Let's say I've got three project categories A, B and C
that can have three different statuses Started, Finished and canceled
. I'm trying to find the percentage of categories that have for example Status = Finished
for all categories. I think the first step should be to display it in a matrix like below:
Input:
Category Status
A Started
A Started
A Finished
A Finished
B Started
B Canceled
B Canceled
C Started
C Finished
Desired Output:
Started Finished Canceled
A 2 2 0
B 1 0 2
C 1 1 0
But I'm struggling to identify the possible statuses that for example A can have, but does not. In this example Canceled = 0
. I've been trying to do this by subsetting a pandas dataframe by unique observations for Category
, and then joining them to fill non-existent combinations with nan
. But I think this would be very slow for bigger datesets. Also, I'm not quite there yet. Here's the code if anyone would like to try and build on it.
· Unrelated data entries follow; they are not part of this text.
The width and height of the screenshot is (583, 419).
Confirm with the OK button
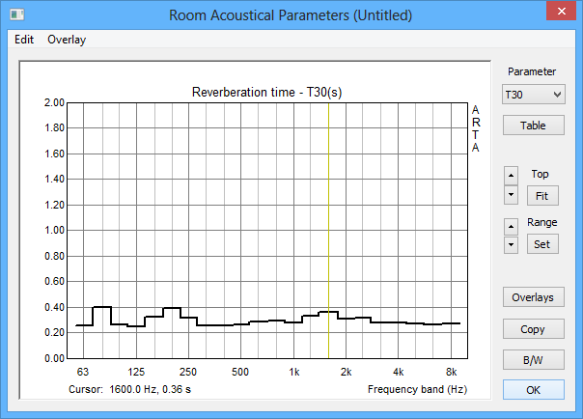pos(533,391)
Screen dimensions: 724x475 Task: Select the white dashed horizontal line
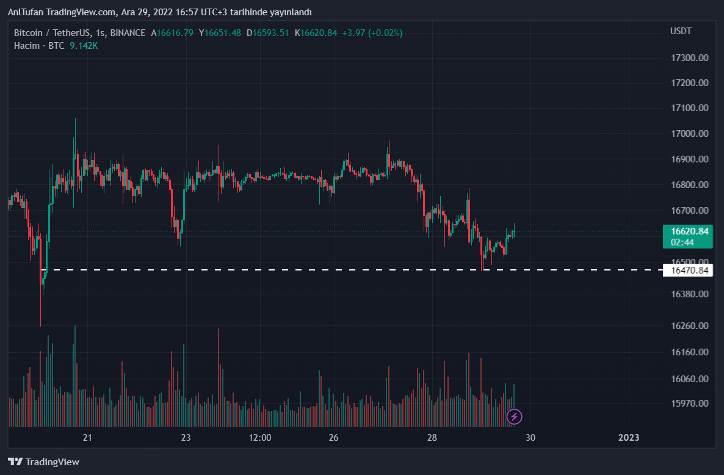(305, 270)
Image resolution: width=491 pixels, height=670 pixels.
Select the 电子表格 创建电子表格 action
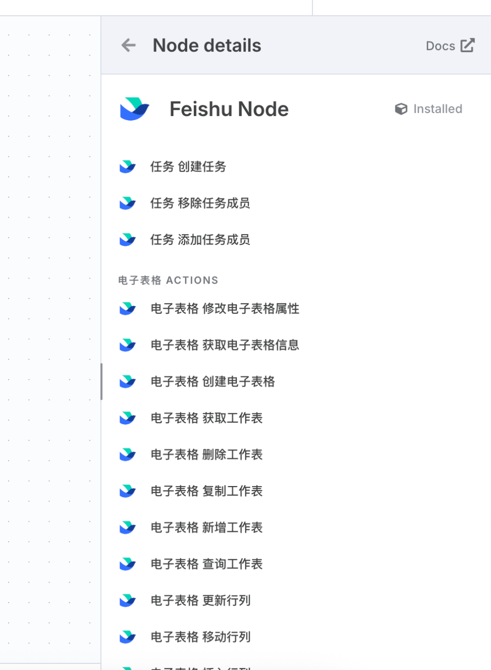[x=212, y=381]
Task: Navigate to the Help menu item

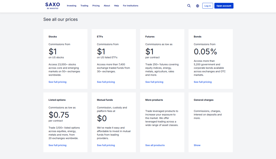Action: (x=116, y=6)
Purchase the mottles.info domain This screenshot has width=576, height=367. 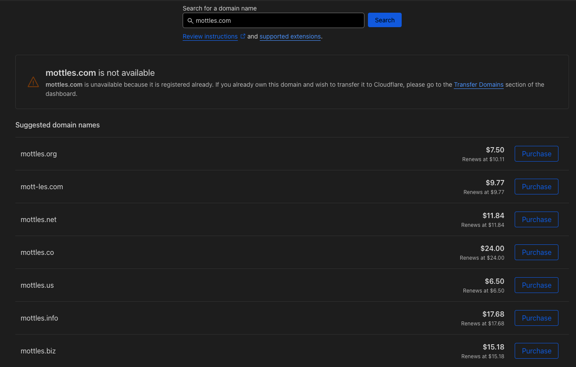536,318
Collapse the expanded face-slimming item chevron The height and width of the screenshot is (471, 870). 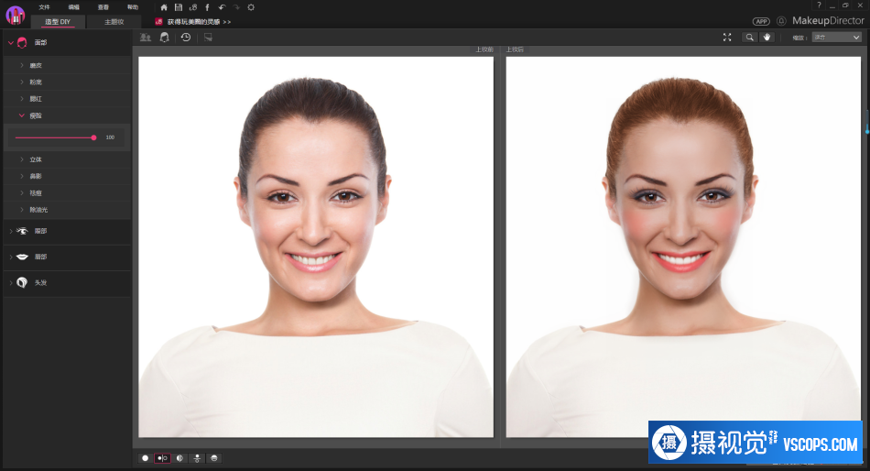[22, 115]
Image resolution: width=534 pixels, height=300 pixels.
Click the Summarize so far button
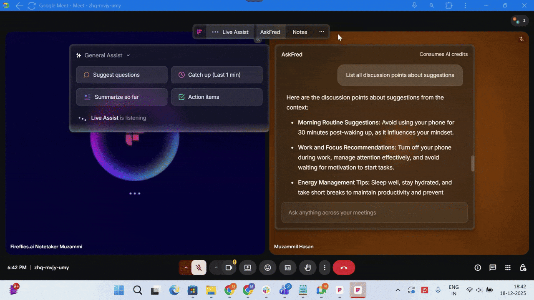121,97
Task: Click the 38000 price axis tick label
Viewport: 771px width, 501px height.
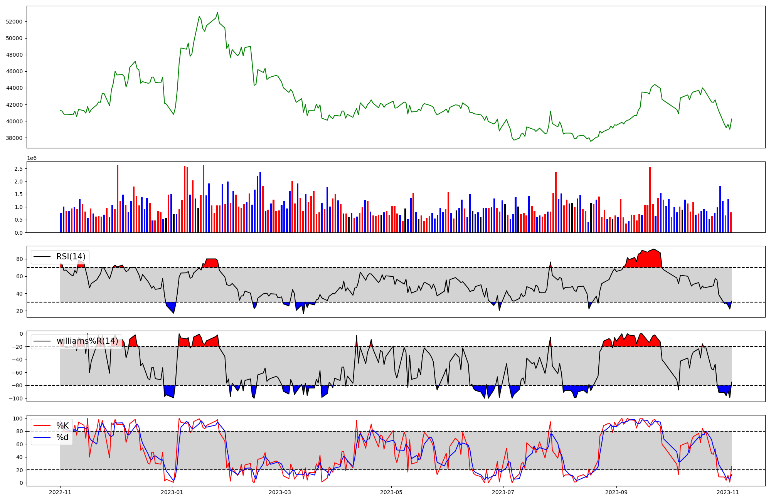Action: tap(14, 138)
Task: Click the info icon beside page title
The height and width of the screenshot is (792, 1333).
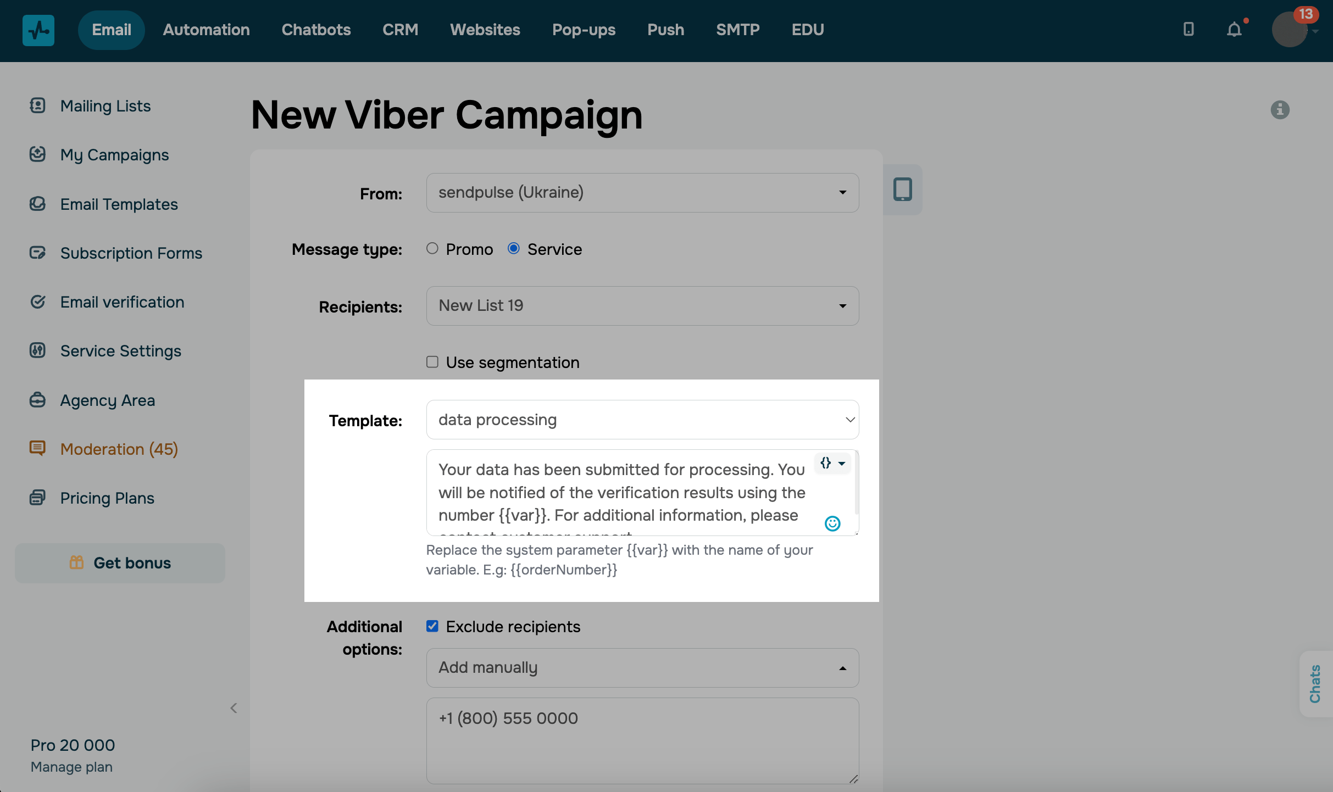Action: coord(1280,110)
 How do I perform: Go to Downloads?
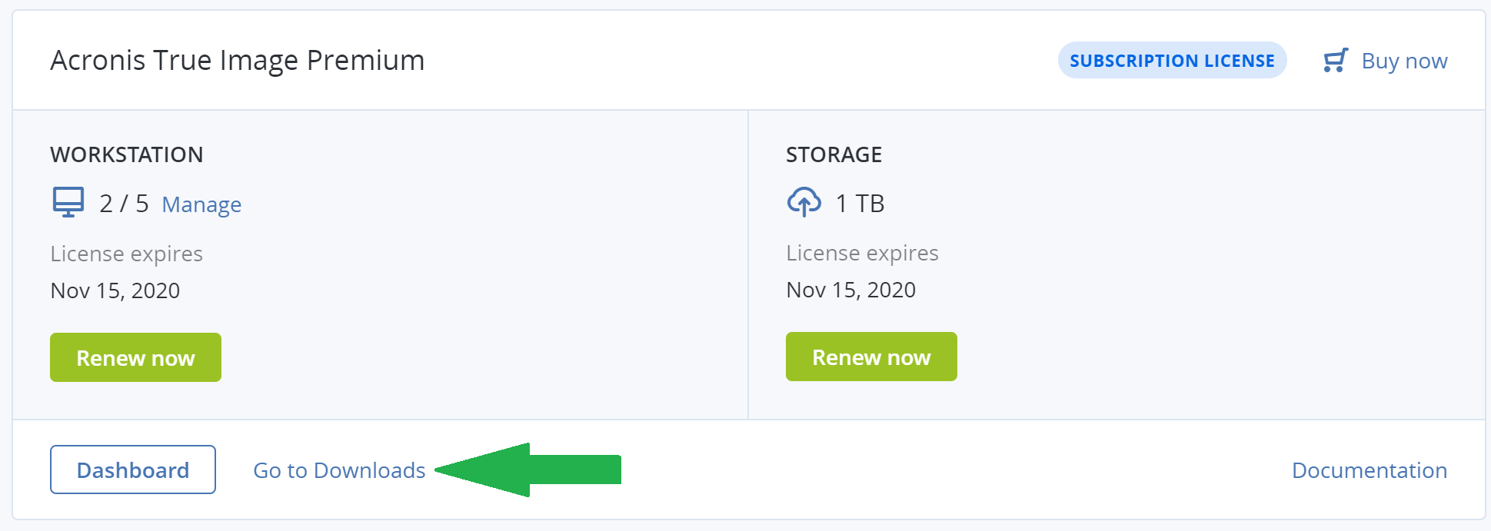[x=339, y=470]
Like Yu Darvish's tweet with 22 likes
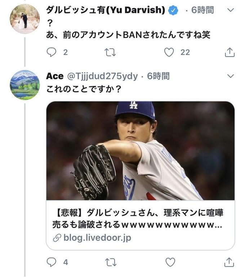This screenshot has height=278, width=245. 169,53
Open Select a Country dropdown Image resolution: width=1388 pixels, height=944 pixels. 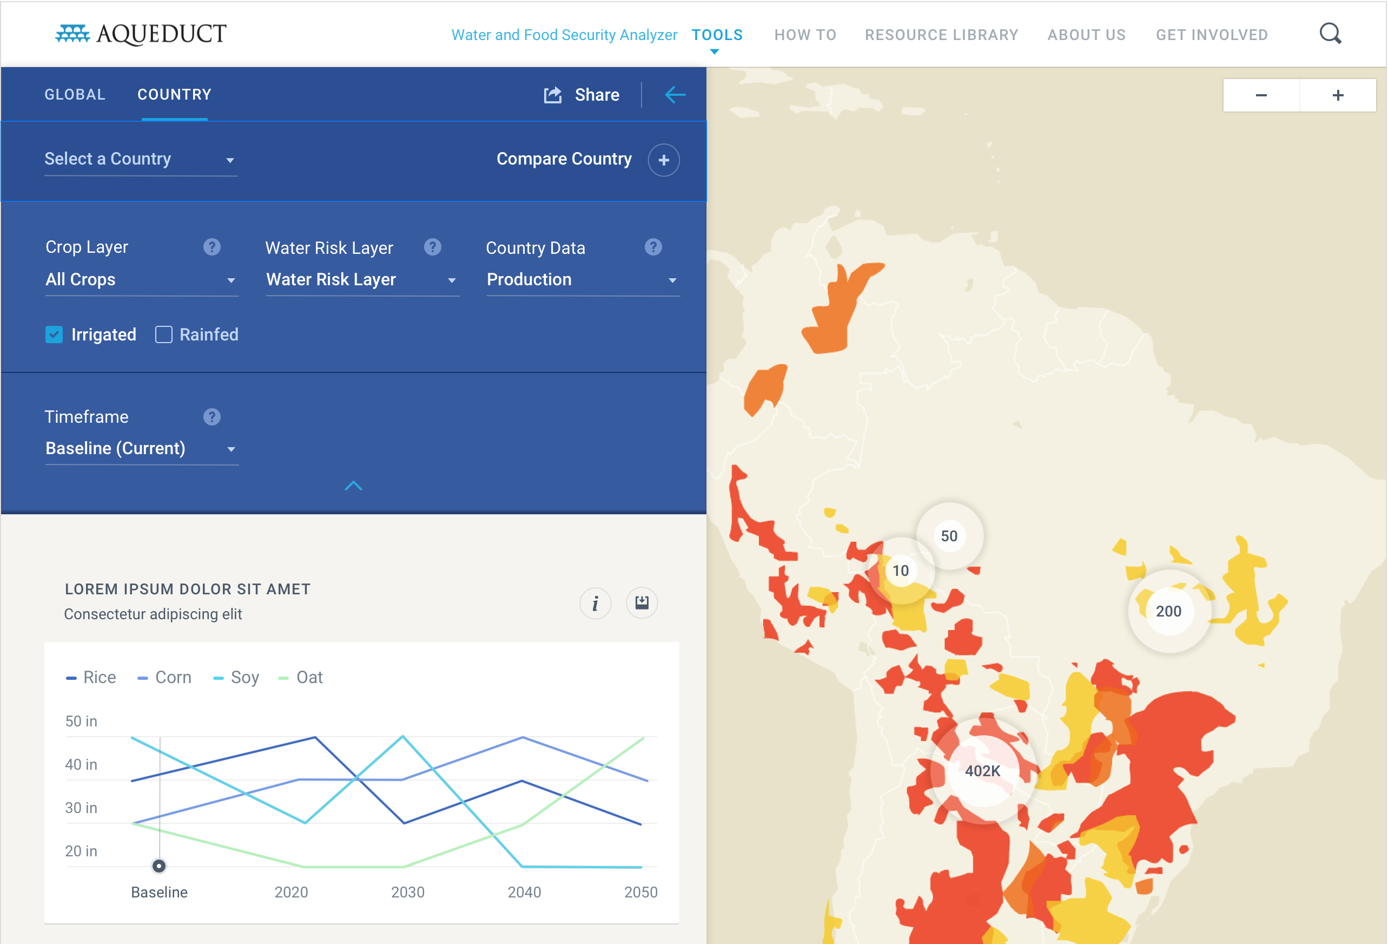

But I'm suspecting that there's a much more efficient solution out there somewhere...
My attempt:
import pandas as pd
import numpy as np
#df = pd.read_clipboard(sep='\\s+')
# dft = df.T
frames = {}
n = 0
status = df['Status'].unique()
# Subset and create dataframes
for category in df['Category'].unique():
n = n + 1
newname = 'df_' + str(n)
print(newname)
dfs = df[df['Category']==category]
frames[newname] = dfs
# Join dataframes
df_main = frames['df_1']
frames.pop('df_1')
for key in frames:
df_main = pd.merge(df_main, frames[key], on = 'Category', how = 'outer')
df_main = df_main.set_index(['Category'])
df_main.columns = status
Output df_main:
Started Finished Canceled
Category
A Started NaN NaN
A Started NaN NaN
A Finished NaN NaN
A Finished NaN NaN
B NaN Started NaN
B NaN Canceled NaN
B NaN Canceled NaN
C NaN NaN Started
C NaN NaN Finished